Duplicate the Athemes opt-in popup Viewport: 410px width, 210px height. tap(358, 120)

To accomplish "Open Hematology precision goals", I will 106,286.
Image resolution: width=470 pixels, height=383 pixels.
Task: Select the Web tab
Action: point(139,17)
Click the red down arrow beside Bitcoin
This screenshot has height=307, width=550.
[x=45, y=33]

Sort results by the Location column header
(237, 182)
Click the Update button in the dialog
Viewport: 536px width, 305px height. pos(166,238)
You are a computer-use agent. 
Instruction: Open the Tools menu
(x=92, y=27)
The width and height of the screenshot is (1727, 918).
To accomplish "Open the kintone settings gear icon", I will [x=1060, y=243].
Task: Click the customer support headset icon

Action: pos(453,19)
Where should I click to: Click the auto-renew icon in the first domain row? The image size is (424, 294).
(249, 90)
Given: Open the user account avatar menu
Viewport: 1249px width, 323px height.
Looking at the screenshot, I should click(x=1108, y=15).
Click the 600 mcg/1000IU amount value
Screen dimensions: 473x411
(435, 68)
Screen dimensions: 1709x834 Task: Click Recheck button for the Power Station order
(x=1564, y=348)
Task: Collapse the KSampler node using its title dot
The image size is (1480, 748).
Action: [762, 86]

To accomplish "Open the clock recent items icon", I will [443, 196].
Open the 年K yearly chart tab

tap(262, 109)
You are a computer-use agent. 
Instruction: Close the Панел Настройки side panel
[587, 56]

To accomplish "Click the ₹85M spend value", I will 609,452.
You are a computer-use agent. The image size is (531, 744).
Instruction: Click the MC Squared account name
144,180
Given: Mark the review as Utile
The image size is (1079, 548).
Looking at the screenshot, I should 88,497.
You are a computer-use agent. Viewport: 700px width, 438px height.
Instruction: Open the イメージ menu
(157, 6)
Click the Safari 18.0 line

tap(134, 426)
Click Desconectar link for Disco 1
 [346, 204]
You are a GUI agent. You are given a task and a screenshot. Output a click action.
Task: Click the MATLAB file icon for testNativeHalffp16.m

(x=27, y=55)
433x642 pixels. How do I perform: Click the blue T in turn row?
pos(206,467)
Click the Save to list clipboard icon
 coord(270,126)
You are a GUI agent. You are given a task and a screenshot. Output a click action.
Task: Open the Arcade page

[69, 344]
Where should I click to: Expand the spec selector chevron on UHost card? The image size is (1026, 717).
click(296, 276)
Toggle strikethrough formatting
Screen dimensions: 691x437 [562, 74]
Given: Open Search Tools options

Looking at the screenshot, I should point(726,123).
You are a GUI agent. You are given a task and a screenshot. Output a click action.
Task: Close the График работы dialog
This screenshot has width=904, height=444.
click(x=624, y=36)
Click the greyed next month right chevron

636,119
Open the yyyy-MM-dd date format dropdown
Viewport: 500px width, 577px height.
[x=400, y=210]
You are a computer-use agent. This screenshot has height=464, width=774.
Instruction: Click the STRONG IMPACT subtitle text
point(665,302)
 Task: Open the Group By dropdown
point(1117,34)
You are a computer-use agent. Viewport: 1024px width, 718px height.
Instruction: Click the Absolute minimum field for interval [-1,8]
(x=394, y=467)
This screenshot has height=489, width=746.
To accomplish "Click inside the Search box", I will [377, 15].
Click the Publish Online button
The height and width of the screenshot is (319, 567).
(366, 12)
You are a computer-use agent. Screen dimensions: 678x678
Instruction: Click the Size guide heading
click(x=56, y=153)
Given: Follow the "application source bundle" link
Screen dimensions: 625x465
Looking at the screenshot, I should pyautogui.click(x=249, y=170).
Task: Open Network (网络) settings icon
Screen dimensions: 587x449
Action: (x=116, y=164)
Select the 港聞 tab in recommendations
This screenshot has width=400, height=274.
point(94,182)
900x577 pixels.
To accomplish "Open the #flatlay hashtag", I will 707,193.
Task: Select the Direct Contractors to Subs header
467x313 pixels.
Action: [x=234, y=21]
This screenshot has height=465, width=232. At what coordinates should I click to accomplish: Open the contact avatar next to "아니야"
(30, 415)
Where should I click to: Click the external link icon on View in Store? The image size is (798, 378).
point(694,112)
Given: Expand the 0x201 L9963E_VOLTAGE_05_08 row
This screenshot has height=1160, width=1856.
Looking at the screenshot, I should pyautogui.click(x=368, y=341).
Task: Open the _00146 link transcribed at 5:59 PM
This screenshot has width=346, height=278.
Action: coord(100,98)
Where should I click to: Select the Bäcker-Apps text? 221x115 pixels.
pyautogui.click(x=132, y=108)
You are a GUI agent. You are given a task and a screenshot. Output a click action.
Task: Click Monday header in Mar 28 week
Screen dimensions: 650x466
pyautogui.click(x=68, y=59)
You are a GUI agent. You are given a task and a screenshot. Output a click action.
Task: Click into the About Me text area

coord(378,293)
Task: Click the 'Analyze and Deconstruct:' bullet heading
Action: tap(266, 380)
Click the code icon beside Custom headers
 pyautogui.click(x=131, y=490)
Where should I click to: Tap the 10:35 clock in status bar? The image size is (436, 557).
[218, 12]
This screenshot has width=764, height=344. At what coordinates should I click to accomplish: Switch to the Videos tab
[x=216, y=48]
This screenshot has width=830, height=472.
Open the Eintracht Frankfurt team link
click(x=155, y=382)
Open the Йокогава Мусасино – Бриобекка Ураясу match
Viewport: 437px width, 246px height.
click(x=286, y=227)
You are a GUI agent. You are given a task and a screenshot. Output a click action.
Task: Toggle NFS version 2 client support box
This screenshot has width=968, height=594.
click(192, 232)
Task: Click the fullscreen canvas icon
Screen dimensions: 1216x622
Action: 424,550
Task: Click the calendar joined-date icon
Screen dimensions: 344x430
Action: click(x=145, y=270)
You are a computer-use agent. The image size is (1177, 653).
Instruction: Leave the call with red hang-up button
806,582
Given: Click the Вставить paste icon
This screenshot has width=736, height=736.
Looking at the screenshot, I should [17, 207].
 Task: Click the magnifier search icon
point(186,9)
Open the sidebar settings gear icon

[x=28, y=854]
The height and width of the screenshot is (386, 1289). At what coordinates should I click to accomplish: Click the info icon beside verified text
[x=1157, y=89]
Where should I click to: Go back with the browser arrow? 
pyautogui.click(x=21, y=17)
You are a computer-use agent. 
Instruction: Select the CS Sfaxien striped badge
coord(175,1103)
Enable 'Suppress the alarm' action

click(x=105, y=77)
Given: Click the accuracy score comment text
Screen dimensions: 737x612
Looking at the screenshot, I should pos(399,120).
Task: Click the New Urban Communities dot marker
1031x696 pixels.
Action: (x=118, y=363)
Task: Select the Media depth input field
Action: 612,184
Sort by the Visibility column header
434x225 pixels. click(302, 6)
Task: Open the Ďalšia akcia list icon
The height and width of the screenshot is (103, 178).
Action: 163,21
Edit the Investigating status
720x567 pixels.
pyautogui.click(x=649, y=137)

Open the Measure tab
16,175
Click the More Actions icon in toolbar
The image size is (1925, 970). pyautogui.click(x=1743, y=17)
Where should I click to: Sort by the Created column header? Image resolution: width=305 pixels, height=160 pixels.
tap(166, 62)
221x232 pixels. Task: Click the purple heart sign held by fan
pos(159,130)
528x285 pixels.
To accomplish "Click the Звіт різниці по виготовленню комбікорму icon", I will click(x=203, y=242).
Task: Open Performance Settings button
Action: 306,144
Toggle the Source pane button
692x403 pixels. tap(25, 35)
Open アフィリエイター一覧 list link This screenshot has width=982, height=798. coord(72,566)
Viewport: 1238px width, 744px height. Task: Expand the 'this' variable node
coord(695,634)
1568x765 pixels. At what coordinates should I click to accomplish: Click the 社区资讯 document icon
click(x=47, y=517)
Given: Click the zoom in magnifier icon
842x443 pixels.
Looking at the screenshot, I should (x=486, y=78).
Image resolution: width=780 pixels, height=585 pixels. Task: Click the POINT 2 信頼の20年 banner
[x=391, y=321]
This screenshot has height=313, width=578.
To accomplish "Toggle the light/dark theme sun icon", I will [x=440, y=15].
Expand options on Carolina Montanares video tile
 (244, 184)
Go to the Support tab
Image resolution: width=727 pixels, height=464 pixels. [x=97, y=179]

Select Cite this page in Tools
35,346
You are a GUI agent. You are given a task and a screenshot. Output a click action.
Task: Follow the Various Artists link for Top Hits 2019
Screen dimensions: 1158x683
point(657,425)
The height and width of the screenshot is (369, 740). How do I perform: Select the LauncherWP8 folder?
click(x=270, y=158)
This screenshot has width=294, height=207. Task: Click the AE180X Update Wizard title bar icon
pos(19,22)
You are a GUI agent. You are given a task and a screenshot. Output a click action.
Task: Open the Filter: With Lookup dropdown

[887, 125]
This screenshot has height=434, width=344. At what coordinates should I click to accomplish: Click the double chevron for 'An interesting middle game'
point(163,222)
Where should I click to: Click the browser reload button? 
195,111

◆ Assignment: In the listing above, take the line containing "Task: Follow the" as the start and write out every line through the last one exactly, with nothing added.

◆ Written answer:
Task: Follow the Various Artists link for Top Hits 2019
Screen dimensions: 1158x683
point(657,425)
The height and width of the screenshot is (369, 740). How do I perform: Select the LauncherWP8 folder?
click(x=270, y=158)
This screenshot has width=294, height=207. Task: Click the AE180X Update Wizard title bar icon
pos(19,22)
You are a GUI agent. You are given a task and a screenshot. Output a click action.
Task: Open the Filter: With Lookup dropdown

[887, 125]
This screenshot has height=434, width=344. At what coordinates should I click to accomplish: Click the double chevron for 'An interesting middle game'
point(163,222)
Where should I click to: Click the browser reload button? 
195,111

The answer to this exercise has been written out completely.